PASSAGE TO READ Block Start
The Union Recorder


December 31, 2013

ORMC: Hibernation not the only way to avoid seasonal colds and flu


Between the sneezing office colleague and the sniffling child, it seems like germs are inescapable this time of year. Even with the increased likelihood of illness during the winter months, you can take some simple steps to stay well and avoid getting a cold or the flu.

Colds and influenza are brought on by viruses that cause infections of the respiratory tract - the nose, throat, air passageways and lungs. These infections are contagious and can be spread from person to person. Every year, the seasonal flu affects 5 to 20 percent of U.S. citizens and about 200,000 people are hospitalized with flu-related illnesses.
PASSAGE TO READ Block End
INFORMATION PROVIDED Block Start
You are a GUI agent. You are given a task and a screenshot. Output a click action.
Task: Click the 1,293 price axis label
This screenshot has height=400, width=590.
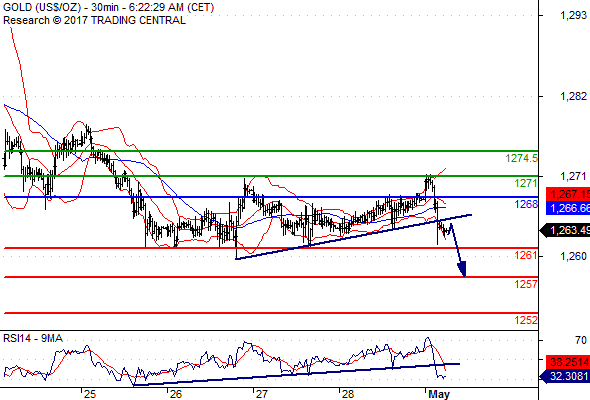[x=573, y=15]
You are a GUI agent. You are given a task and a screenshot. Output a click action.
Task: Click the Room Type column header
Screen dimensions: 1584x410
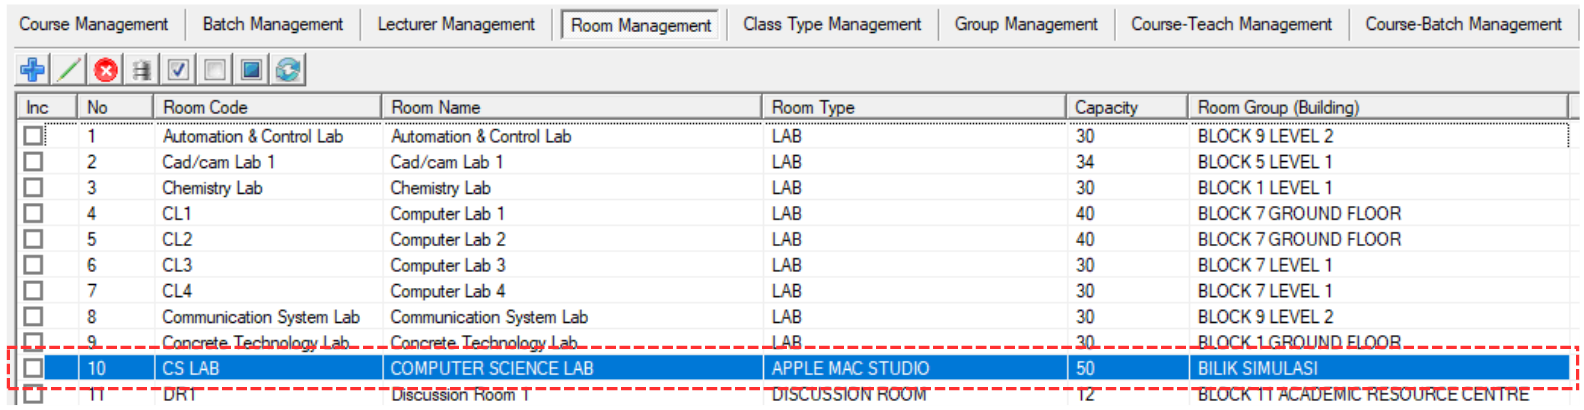[x=914, y=107]

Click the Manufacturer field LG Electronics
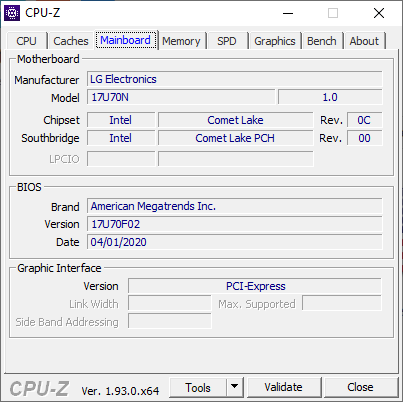pyautogui.click(x=235, y=79)
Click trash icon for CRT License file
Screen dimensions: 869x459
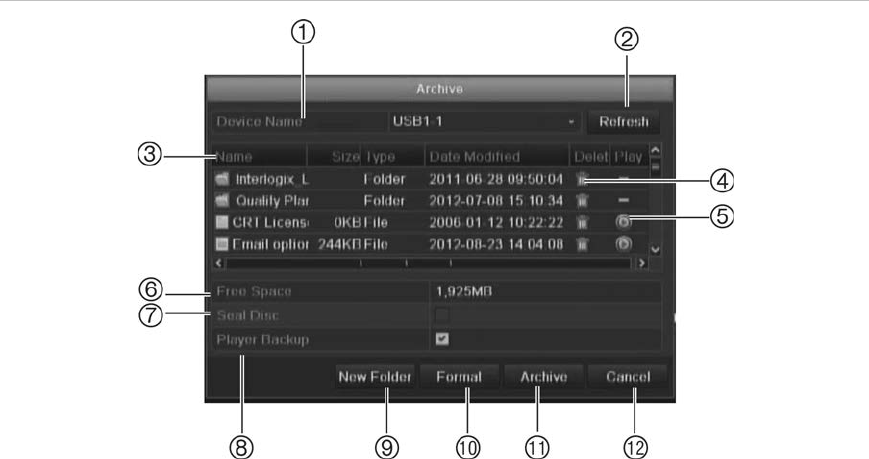click(581, 222)
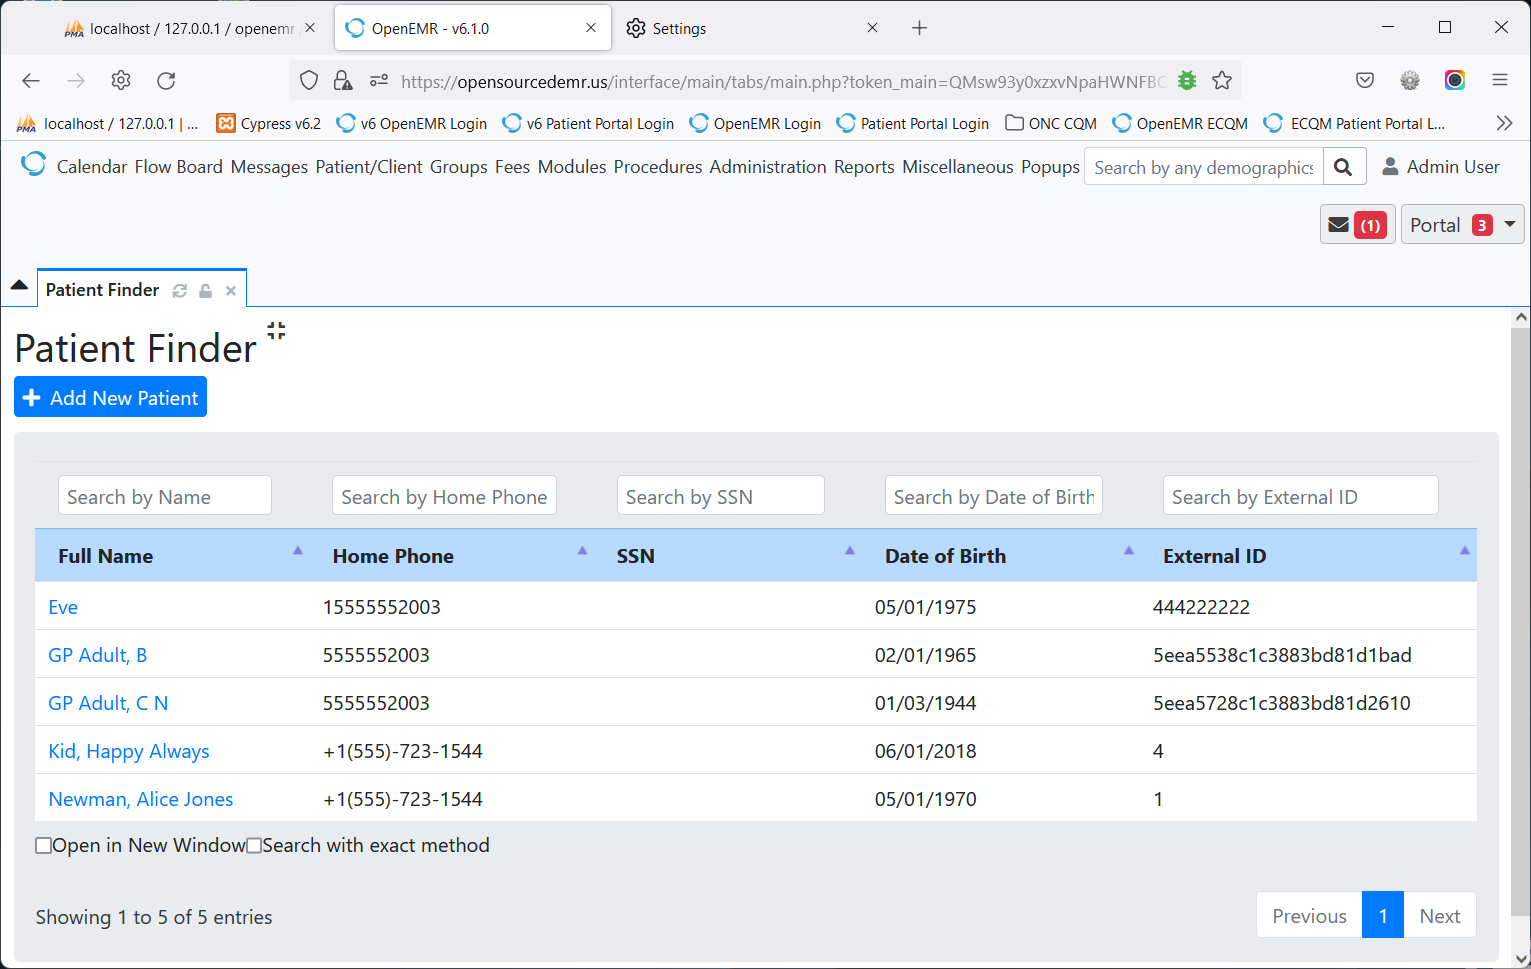Viewport: 1531px width, 969px height.
Task: Refresh the Patient Finder tab
Action: pos(180,290)
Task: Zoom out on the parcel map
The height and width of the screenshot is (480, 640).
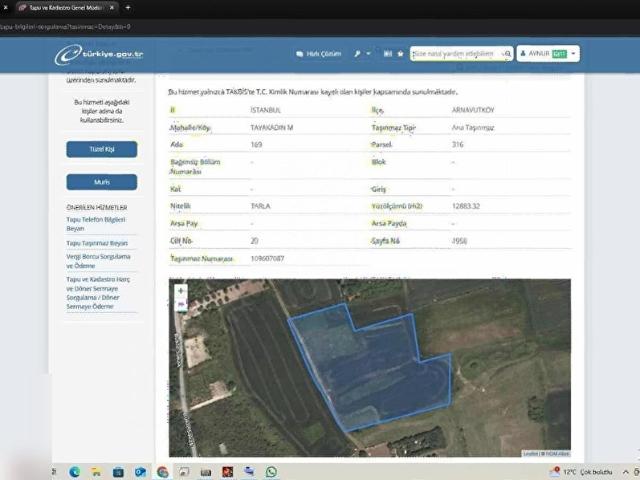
INFORMATION PROVIDED Block End
TASK OBJECTIVE =>
Return the passage of the article on avoiding winter colds and flu, copied word for word, starting with "ORMC: Hibernation not" and going on through "with flu-related illnesses.".

SOLUTION =>
ORMC: Hibernation not the only way to avoid seasonal colds and flu


Between the sneezing office colleague and the sniffling child, it seems like germs are inescapable this time of year. Even with the increased likelihood of illness during the winter months, you can take some simple steps to stay well and avoid getting a cold or the flu.

Colds and influenza are brought on by viruses that cause infections of the respiratory tract - the nose, throat, air passageways and lungs. These infections are contagious and can be spread from person to person. Every year, the seasonal flu affects 5 to 20 percent of U.S. citizens and about 200,000 people are hospitalized with flu-related illnesses.